Notice how this differs from calling preg_replace_callback( '~:[^:]+:~', $replacer ). There’s a ticking performance bomb in this code because [^:]+ can match an extremely long part of the input document before calling the replacer, allocating potentially megabytes of content in the meantime. The Token Map only needs to examine at most as many bytes as are in the longest token; though usually it’s considerably fewer.

Quick set membership test.

The Token Map can also be used for quickly determining if a given token is inside a set of known tokens. This is what contains( $token ) provides.

$animals->contains( ':cat:' );    // returns `true`.
$animals->contains( ':badger:' ); // returns `false`.

The original class started out this way as WP_Token_Set, providing a means for improving the lookup of HTML named character references inside of esc_attr(). It currently relies on a basic check for if ( ! in_array( $possible_name, $allowed_names, true ) ).

Creating Token Maps.

There are two ways to create a Token Map: one is from an associative array whose keys are the tokens and whose values are the replacements. The other is an optimization for large token maps (referring again here to HTML with more than two thousand tokens).

From an associative array.

The normative or basic form of creating a Token Map is to construct an associative array whose keys are the tokens and whose values are the replacements. This can be passed in to the static constructor function and the result will be the optimized map.

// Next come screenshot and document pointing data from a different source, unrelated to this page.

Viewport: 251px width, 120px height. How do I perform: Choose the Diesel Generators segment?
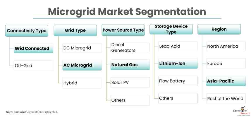tap(130, 48)
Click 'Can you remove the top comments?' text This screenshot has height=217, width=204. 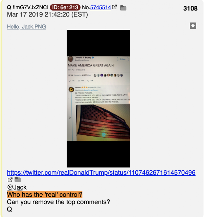59,202
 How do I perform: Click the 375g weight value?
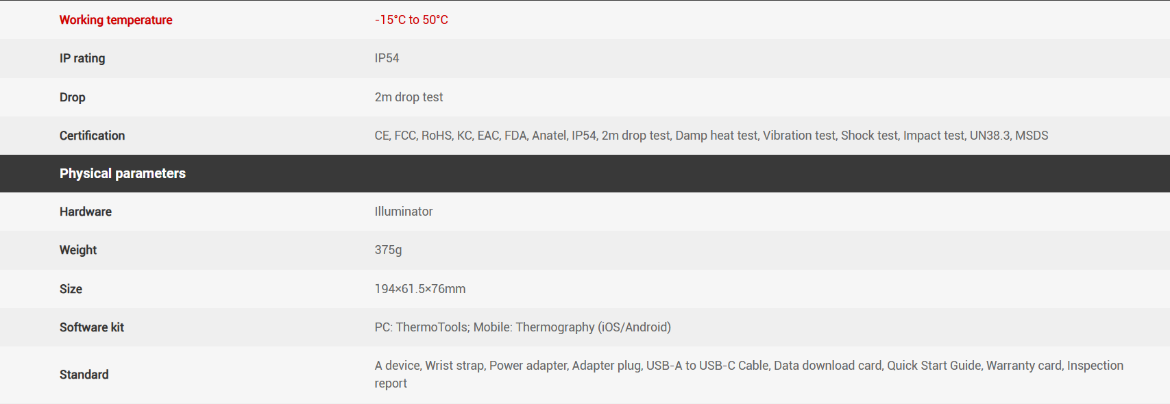coord(388,250)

$animals = WP_Token_Map::from_array( array(
	':cat:'         => '🐈',
	':caterpillar:' => '🐛',
	':dog:'         => '🐶',
	':fish:'        => '🐟',
	':mammoth:'     => '🦣',
	':monkey:'      => '🐒',
) );

From an optimized pre-computed table.

After creating a token map in the normal way above, it’s possible to export it as PHP source code. This export creates a fast-loading structure that skips the initial sorting and processing necessary to build the internal lookup tables. This initial computation is pretty fast, but there’s no need to repeat it if creating a Token Map repeatedly, or with very large data sets. If your mappings won’t be changing, you might as well precompute them.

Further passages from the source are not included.